Frank Kermode in his book The Sense of an Ending suggests that we live in perpetual crisis because of the way we, in our various non-indigenous Western cultures, structure the story of what it means to be human. Simply, because of this apocalyptic story we know what our lives mean because we already know the ending. The apocalypse of the western and middle-eastern religious worlds has become, instead, the tragedy of the personal—a sense of failure, of powerlessness in the face of the inexorable—but the sense of crisis has yet to dissipate. Apocalypse and tragedy is, for us, the same story but on a more individual scale, despite all the evidence that we have that the “end” never actually arrives. “We continue to assume…that there is a tolerable degree of conformity between the disconfirmed apocalypse and a respectfully modern view of reality and the powers of the mind. In short, we retain our fictions of epoch, of decadence and renovation, and satisfy in various ways our clerkly skepticism about these and similar fictions.”

It is the fact that we have told many stories about how things were originally perfect for us, how they changed for the worse turning us into aliens in our own garden, and finally how it all gets resolved returning us forever to a state of communion, that gives us rules by which we can guide our behavior as well as the behavior of others. The story gives us the courage to face all that we don’t know, don’t understand and don’t control and because of that we refuse to remember that it is, in fact, a story.
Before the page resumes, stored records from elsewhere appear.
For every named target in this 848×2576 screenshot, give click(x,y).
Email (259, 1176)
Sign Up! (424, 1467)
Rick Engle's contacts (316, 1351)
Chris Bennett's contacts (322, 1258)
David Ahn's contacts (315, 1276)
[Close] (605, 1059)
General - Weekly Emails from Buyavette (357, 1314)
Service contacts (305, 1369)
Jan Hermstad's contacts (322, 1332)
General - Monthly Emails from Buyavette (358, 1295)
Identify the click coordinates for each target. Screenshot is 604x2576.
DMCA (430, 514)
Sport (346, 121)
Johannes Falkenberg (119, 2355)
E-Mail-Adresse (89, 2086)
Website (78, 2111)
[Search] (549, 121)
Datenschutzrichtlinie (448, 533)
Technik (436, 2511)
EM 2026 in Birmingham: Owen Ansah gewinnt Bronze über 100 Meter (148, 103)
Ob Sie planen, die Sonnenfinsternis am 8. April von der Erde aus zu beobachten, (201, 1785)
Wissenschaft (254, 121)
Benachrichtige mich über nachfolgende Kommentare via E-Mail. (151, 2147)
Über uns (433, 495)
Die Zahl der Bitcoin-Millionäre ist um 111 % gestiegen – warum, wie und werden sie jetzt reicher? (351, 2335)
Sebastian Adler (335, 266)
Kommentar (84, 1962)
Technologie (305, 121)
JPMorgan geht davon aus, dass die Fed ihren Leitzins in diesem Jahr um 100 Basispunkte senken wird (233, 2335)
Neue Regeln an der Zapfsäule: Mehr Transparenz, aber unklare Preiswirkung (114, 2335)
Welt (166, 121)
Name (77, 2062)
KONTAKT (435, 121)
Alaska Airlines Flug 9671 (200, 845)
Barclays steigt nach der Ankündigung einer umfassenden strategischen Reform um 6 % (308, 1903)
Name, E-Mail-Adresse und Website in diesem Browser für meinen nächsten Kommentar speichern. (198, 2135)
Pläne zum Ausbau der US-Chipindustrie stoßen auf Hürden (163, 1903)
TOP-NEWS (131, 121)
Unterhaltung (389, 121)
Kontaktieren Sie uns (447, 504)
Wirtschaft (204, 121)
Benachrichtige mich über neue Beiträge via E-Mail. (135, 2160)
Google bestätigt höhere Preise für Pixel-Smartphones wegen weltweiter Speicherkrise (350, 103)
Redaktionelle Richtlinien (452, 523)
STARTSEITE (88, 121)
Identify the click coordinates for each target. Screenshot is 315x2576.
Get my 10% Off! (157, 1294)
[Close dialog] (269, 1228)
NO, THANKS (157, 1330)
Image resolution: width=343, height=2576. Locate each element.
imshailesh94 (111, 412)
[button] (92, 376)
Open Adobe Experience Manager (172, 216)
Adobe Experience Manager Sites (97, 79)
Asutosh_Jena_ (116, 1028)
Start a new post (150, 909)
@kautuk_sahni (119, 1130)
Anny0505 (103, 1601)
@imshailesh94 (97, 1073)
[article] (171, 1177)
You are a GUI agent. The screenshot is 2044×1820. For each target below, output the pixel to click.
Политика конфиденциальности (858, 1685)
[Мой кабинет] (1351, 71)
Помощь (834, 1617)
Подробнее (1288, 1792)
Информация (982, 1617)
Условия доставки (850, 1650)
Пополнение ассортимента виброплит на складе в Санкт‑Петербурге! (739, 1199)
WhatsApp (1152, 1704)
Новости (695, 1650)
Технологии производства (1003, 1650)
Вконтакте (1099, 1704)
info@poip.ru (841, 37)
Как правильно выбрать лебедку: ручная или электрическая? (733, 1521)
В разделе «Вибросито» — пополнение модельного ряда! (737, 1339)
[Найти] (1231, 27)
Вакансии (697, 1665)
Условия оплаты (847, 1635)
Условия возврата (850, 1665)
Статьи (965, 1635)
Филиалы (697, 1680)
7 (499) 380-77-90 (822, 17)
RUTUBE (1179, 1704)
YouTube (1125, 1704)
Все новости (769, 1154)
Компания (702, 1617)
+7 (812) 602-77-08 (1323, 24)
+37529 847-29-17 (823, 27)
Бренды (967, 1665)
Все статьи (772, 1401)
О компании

What resists—to the death sometimes—any reasonable light is the idea of a knowable ending. If one precognition of “the end” does not come true, if instead the next day there is just the grocer and the dirty laundry and the rent due, instead of questioning whether there will in fact be a clean-cut end to all the chaos and the merely contingent, we assume we just got the date wrong. We want to know how life turns out. If we don’t know, if we can never know, then maybe all the choices we have made make no sense, have no meaning, have no purpose. “Men in the middest make considerable imaginative investments in coherent patterns which, by the provision of an end, make possible a satisfying consonance with the origins and with the middle. That is why the image of the end can never be permanently falsified.” We story away the unknown and adjust the details as things change, make “adjustments in the interest of reality as well as of control.”

The not knowing, the places that story cannot penetrate, the intellectual dark, all that we can never know, is an immane universe—and that void, those places that we can never understand, never encompass, never realize, make of both the metaphorical and physical dark a scary place.